Students will describe the nature and extent of colonial enslavement of Indigenous people. Maps to Key Concepts 1, 2 & 4
What else should my students know?
2.A Throughout the Americas, Europeans enslaved between 2.5 million and 5 million Indigenous people. In much of what is now North America, Indigenous people were bought and sold until the late 19th century.
2.B All European colonies enslaved Indigenous people for profit, justifying the practice because of perceived racial and cultural inferiority. Many enslaved Indigenous people were forced to labor far from home, as evidenced by the mass export of women and children to Europe and the Caribbean, often called the “Reverse Middle Passage.” Sometimes the profit from these sales was used to purchase enslaved Africans to work in the American colonies.
2.C European pursuit of enslaved Indigenous labor caused widespread warfare. Often, colonists financed or otherwise coerced their Indigenous allies to engage in wars with other Indigenous peoples for the purpose of acquiring people to enslave. Some Native nations initiated conflicts and capture to profit from selling captives to Europeans.

▸ **Data section**
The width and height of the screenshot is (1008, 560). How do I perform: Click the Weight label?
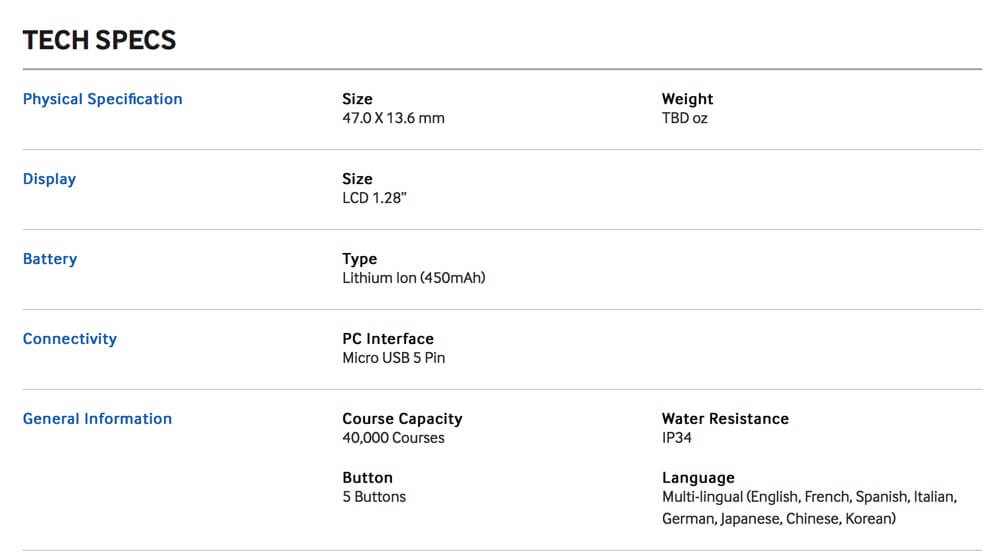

▸ **What this exercise asks**
a) According to the text on Indigenous enslavement, how many Indigenous people did Europeans enslave throughout the Americas?
b) Print the part of the text on Indigenous enslavement that opens with the words containing "2.A Throughout the" and closes with "late 19th century.".

▸ **Answers to the exercise**
a) Between 2.5 million and 5 million.

b)
2.A Throughout the Americas, Europeans enslaved between 2.5 million and 5 million Indigenous people. In much of what is now North America, Indigenous people were bought and sold until the late 19th century.